* [Directions] In the reply, include exactly the lines of the entries below from the first to the line with "Fanvoice respecte votre", that line included.

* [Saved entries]
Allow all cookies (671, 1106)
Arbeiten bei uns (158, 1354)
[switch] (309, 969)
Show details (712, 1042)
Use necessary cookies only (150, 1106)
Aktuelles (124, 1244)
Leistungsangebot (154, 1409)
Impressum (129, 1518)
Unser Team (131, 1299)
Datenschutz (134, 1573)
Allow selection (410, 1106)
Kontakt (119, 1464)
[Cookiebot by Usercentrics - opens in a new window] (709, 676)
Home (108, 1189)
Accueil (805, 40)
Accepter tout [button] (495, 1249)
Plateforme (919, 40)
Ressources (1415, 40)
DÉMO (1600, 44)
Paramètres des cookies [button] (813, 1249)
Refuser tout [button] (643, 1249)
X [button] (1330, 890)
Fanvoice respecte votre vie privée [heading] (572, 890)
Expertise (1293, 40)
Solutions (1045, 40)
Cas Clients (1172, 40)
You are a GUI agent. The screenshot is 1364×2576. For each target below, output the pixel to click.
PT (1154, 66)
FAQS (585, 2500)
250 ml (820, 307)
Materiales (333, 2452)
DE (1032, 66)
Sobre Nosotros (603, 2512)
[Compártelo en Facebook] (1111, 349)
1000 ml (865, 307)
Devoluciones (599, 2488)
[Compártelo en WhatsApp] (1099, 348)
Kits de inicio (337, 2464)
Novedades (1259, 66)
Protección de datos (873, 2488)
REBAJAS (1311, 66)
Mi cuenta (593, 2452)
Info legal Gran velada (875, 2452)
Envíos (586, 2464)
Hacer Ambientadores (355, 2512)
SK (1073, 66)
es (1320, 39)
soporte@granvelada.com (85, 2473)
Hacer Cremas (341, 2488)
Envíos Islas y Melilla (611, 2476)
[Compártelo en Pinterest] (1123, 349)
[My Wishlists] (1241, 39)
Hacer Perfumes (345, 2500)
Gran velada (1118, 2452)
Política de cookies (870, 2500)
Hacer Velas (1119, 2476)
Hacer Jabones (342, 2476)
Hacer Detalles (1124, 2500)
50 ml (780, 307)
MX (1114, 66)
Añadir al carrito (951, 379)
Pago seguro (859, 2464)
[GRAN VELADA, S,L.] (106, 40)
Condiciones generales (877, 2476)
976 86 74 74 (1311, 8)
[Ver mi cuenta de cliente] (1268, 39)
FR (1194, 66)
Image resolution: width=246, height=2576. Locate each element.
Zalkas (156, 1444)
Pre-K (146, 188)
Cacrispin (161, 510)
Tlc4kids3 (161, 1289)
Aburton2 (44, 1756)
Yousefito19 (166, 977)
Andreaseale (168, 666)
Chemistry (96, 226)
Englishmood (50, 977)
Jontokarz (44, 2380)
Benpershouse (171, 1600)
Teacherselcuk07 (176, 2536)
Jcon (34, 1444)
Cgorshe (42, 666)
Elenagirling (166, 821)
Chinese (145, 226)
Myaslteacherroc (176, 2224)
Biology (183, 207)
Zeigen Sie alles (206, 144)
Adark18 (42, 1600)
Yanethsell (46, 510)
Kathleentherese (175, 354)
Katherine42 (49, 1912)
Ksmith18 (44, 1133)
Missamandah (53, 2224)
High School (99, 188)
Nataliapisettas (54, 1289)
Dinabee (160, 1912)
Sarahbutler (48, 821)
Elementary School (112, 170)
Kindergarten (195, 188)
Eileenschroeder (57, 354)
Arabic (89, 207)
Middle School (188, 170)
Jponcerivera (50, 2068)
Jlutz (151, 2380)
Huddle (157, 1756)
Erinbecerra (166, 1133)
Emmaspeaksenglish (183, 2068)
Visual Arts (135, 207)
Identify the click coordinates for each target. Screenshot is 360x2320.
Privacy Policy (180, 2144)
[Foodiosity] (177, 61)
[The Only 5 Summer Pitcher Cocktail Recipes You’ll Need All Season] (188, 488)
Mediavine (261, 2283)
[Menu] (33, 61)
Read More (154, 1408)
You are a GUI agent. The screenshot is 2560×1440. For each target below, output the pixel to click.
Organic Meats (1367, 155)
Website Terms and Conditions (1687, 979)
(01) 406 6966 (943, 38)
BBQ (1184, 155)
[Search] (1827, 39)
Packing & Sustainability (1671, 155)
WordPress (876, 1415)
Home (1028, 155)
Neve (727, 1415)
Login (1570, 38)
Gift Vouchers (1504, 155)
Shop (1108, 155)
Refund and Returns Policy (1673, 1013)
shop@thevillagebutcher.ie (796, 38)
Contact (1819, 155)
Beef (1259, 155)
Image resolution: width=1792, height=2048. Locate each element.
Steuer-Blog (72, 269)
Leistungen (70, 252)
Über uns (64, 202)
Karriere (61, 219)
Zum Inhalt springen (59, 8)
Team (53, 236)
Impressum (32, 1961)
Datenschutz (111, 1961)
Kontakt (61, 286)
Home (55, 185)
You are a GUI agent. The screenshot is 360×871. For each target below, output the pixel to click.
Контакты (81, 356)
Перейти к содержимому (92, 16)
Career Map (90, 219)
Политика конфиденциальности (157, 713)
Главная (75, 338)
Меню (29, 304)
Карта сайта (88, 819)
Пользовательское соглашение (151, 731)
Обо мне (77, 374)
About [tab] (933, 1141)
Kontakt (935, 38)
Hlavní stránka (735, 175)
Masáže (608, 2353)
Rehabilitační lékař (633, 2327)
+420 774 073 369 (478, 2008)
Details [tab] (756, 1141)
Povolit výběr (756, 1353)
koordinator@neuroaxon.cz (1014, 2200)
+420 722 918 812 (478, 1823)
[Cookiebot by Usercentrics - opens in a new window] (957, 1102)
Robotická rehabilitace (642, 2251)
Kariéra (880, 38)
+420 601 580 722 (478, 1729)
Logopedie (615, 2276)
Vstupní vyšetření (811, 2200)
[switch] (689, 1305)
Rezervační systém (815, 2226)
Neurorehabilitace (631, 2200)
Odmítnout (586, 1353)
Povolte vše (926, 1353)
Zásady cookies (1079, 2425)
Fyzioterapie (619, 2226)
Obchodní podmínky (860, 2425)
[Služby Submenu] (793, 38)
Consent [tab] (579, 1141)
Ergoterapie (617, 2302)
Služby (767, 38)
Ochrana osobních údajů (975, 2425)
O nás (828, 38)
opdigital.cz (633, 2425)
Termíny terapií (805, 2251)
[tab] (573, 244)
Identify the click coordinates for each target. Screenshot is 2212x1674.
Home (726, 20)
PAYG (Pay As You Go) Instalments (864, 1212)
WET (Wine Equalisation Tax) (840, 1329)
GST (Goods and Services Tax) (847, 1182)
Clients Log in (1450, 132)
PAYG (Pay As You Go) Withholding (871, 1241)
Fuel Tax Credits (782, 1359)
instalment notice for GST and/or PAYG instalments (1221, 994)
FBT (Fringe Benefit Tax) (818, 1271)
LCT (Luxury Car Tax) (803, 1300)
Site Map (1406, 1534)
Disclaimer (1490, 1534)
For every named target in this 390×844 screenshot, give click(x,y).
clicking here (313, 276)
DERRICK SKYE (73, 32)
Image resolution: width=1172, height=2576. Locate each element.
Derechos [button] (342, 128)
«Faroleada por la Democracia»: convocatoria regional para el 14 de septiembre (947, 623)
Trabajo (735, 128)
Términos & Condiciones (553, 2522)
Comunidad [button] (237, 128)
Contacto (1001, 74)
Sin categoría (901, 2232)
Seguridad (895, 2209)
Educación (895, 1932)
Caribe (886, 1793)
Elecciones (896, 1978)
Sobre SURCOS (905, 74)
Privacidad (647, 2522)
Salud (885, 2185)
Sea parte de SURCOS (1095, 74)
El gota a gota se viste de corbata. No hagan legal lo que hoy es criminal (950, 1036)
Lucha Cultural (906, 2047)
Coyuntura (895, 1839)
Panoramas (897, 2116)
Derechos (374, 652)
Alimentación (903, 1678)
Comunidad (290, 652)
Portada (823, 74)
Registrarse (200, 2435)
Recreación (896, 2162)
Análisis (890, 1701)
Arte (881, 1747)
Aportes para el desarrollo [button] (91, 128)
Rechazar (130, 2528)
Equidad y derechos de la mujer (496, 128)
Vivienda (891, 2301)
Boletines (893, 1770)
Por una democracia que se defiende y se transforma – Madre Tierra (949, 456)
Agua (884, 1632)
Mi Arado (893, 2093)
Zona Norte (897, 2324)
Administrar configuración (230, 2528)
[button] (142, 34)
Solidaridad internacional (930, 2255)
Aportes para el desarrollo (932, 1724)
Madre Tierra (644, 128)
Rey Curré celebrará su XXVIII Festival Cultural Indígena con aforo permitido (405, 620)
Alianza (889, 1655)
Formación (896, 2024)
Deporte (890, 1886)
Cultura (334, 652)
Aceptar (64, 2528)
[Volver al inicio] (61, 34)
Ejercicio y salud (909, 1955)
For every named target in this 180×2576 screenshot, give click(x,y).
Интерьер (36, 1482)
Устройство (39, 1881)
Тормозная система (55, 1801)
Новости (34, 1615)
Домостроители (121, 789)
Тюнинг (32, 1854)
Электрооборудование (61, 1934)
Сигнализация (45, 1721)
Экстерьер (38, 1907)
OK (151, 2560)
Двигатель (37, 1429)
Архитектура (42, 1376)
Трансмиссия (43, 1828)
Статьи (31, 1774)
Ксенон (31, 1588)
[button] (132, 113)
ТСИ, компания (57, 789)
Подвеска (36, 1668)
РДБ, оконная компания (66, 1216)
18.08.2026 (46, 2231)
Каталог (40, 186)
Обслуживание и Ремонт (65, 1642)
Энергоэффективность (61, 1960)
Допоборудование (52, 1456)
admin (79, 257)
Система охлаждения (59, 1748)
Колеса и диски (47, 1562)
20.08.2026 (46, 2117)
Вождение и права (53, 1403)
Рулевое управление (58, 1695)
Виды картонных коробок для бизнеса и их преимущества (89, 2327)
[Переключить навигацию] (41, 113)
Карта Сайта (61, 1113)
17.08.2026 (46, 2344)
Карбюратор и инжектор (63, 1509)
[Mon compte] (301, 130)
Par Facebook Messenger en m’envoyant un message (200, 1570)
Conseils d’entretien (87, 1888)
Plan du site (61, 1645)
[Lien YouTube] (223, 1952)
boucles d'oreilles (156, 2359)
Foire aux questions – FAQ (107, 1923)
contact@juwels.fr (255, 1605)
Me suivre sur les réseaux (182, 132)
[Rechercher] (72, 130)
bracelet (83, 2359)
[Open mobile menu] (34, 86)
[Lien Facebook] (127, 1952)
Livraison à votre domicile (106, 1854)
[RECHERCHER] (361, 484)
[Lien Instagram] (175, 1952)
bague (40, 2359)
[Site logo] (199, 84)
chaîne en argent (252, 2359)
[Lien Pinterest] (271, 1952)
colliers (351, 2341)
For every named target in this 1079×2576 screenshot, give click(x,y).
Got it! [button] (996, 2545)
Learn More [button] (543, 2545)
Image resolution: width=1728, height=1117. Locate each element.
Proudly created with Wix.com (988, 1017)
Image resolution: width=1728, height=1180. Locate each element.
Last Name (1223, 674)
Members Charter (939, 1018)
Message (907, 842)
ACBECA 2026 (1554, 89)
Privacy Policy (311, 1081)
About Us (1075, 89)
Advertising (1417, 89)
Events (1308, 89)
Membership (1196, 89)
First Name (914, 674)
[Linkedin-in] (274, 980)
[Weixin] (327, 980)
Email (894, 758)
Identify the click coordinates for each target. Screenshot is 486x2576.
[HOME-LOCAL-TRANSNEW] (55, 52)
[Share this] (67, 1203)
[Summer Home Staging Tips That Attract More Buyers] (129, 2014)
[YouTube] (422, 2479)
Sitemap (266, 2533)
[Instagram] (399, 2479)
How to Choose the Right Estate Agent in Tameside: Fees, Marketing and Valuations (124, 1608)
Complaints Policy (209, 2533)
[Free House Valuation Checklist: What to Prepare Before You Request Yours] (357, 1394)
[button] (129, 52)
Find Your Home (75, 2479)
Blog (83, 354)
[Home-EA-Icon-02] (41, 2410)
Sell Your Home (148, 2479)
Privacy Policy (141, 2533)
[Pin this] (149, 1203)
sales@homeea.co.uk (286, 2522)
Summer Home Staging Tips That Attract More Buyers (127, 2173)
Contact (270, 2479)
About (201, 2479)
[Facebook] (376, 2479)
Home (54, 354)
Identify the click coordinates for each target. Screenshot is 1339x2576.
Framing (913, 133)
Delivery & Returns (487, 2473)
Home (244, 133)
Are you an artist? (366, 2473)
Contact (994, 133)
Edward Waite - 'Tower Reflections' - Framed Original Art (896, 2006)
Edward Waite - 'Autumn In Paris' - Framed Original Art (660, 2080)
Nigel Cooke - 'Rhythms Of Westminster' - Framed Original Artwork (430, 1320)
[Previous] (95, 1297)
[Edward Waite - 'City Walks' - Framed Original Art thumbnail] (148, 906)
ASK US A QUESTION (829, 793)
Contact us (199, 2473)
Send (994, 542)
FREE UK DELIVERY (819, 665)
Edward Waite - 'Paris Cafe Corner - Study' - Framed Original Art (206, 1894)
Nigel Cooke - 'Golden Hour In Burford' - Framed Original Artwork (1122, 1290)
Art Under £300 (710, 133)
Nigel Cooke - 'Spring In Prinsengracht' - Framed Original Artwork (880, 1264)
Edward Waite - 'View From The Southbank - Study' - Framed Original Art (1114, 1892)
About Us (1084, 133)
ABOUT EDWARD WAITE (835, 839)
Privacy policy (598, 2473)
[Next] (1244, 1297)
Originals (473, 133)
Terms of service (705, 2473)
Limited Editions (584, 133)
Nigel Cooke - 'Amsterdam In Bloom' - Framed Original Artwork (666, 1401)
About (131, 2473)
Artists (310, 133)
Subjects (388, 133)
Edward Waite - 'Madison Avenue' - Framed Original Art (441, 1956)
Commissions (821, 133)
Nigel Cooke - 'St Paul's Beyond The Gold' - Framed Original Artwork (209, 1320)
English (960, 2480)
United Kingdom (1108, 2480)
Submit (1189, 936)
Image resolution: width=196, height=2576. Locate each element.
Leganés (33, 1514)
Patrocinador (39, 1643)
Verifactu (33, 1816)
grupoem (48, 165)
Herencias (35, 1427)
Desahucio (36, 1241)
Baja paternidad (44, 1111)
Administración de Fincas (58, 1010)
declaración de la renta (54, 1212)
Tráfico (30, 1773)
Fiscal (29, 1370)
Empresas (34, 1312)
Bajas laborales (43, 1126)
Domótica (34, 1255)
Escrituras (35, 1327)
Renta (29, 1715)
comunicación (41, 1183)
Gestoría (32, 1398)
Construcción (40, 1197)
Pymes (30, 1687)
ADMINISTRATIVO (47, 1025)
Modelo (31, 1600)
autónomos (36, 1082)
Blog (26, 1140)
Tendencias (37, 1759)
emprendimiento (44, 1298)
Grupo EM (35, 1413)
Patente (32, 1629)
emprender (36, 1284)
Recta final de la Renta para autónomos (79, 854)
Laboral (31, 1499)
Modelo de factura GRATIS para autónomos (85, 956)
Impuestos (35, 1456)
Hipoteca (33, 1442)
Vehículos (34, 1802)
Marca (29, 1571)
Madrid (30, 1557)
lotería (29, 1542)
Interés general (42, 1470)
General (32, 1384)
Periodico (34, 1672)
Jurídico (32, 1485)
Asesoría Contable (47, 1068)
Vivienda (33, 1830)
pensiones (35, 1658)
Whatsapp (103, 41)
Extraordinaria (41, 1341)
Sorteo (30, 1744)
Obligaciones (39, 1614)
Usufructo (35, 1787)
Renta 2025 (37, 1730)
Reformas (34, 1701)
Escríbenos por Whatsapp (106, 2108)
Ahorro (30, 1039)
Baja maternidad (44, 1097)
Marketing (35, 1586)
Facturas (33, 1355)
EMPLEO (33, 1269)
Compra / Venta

* [Reply]
Allow all cookies (671, 1106)
Arbeiten bei uns (158, 1354)
[switch] (309, 969)
Show details (712, 1042)
Use necessary cookies only (150, 1106)
Aktuelles (124, 1244)
Leistungsangebot (154, 1409)
Impressum (129, 1518)
Unser Team (131, 1299)
Datenschutz (134, 1573)
Allow selection (410, 1106)
Kontakt (119, 1464)
[Cookiebot by Usercentrics - opens in a new window] (709, 676)
Home (108, 1189)
Accueil (805, 40)
Accepter tout [button] (495, 1249)
Plateforme (919, 40)
Ressources (1415, 40)
DÉMO (1600, 44)
Paramètres des cookies [button] (813, 1249)
Refuser tout [button] (643, 1249)
X [button] (1330, 890)
Fanvoice respecte votre vie privée [heading] (572, 890)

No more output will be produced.